→ Exercise data:
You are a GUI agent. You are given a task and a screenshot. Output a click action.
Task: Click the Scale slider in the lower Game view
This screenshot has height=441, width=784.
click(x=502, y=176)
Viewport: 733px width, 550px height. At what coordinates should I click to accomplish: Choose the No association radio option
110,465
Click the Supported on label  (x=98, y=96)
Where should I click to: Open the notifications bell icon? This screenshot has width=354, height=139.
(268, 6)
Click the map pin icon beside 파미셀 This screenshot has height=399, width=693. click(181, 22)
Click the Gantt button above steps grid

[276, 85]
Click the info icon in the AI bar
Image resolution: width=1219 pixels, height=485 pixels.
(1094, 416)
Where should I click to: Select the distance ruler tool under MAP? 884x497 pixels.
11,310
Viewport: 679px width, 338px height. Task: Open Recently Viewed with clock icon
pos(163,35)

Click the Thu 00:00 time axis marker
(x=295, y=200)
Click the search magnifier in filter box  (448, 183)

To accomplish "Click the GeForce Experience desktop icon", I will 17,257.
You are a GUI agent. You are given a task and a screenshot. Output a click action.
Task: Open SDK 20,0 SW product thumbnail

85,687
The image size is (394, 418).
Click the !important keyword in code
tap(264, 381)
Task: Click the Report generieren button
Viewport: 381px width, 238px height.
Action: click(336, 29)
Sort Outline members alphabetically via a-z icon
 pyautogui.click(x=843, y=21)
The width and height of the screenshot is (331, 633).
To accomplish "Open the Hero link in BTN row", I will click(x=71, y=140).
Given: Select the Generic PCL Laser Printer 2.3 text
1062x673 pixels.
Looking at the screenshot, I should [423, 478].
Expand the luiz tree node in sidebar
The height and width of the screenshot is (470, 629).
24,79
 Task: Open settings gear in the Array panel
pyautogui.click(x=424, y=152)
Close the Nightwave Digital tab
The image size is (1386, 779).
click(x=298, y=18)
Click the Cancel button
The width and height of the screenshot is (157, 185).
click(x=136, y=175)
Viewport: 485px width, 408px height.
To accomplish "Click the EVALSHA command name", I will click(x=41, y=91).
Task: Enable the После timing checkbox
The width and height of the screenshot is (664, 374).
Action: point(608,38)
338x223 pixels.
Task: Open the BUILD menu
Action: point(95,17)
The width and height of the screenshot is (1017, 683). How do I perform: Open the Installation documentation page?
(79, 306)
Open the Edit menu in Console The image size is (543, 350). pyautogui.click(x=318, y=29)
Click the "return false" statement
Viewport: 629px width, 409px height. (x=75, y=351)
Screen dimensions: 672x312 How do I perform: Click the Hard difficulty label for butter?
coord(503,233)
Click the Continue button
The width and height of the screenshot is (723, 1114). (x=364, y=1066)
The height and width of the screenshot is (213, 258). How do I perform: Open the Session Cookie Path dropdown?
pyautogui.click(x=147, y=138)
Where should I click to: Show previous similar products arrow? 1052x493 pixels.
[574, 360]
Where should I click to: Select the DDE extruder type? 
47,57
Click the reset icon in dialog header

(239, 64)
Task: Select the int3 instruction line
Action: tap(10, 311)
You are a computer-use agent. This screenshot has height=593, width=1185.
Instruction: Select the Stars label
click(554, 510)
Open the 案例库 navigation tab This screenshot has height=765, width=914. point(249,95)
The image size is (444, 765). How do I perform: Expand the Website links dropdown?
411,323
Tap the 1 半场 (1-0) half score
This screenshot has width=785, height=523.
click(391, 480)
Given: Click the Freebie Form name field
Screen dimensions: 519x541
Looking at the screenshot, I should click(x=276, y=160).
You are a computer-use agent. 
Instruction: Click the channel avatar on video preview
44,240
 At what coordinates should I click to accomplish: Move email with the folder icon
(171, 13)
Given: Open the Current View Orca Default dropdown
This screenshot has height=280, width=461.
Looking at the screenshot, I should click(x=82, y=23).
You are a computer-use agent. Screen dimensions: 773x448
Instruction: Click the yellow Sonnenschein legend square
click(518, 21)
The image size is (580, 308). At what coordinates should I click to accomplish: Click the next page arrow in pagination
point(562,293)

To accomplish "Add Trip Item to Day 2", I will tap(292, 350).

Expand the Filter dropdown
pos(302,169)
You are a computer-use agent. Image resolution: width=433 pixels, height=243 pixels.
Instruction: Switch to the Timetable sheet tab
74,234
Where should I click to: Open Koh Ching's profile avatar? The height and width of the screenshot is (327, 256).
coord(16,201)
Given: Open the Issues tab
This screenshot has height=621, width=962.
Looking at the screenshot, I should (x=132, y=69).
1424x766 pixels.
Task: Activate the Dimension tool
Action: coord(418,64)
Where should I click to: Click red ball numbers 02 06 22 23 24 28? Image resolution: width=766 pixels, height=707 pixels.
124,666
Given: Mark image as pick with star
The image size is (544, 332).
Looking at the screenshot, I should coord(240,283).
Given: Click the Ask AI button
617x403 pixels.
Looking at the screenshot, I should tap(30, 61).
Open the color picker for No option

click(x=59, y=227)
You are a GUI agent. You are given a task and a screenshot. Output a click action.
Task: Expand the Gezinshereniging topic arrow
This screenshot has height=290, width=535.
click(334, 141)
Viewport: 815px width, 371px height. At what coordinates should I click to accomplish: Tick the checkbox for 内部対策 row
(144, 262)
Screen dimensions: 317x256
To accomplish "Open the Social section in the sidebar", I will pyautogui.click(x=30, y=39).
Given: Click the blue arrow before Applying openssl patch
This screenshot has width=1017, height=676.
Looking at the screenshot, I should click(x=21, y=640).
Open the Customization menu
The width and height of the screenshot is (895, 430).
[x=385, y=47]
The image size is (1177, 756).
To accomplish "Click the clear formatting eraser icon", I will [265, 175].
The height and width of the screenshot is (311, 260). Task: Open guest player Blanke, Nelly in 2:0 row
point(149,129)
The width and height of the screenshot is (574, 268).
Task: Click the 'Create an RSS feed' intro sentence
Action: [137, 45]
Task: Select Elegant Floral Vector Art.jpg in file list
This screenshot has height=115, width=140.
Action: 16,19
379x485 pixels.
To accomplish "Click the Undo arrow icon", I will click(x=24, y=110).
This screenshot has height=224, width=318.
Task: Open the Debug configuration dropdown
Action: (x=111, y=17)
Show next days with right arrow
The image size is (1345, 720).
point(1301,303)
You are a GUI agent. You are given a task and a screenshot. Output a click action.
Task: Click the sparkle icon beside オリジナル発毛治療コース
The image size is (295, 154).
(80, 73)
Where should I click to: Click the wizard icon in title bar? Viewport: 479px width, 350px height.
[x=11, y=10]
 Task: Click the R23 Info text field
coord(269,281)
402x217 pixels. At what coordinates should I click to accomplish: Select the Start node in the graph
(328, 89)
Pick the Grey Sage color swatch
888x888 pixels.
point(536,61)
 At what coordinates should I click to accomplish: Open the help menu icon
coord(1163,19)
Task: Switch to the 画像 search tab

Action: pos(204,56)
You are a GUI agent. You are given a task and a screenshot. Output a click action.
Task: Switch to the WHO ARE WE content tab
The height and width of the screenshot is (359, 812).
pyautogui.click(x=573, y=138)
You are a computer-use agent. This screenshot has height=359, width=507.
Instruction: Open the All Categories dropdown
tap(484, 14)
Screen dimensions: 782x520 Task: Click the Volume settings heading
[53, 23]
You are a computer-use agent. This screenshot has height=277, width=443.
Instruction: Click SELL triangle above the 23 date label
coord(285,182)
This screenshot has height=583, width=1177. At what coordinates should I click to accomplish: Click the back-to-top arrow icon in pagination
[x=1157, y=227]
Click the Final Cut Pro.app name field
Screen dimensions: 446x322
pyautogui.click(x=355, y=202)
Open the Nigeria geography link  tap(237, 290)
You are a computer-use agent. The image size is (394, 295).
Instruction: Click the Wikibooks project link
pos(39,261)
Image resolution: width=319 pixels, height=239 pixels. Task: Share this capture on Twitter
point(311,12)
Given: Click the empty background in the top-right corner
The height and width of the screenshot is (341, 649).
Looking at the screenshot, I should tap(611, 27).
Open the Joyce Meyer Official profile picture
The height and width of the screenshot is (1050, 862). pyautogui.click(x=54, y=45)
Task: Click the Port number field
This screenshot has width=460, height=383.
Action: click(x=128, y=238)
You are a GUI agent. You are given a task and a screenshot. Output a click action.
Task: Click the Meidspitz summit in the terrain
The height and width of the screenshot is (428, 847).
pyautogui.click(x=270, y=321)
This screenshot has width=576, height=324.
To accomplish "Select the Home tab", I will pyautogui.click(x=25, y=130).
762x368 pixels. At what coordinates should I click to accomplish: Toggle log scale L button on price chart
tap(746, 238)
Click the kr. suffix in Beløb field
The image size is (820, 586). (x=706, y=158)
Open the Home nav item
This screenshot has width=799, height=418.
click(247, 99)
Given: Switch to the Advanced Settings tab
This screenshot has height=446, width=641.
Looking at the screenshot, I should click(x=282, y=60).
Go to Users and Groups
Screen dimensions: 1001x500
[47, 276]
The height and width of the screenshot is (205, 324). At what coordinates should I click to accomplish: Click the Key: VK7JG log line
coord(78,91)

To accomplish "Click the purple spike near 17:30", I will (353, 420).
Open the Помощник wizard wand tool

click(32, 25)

→ What the task requires: The expected answer holds each line from the listing above where the string "Home" is present.

→ Written reply:
To accomplish "Select the Home tab", I will pyautogui.click(x=25, y=130).
Open the Home nav item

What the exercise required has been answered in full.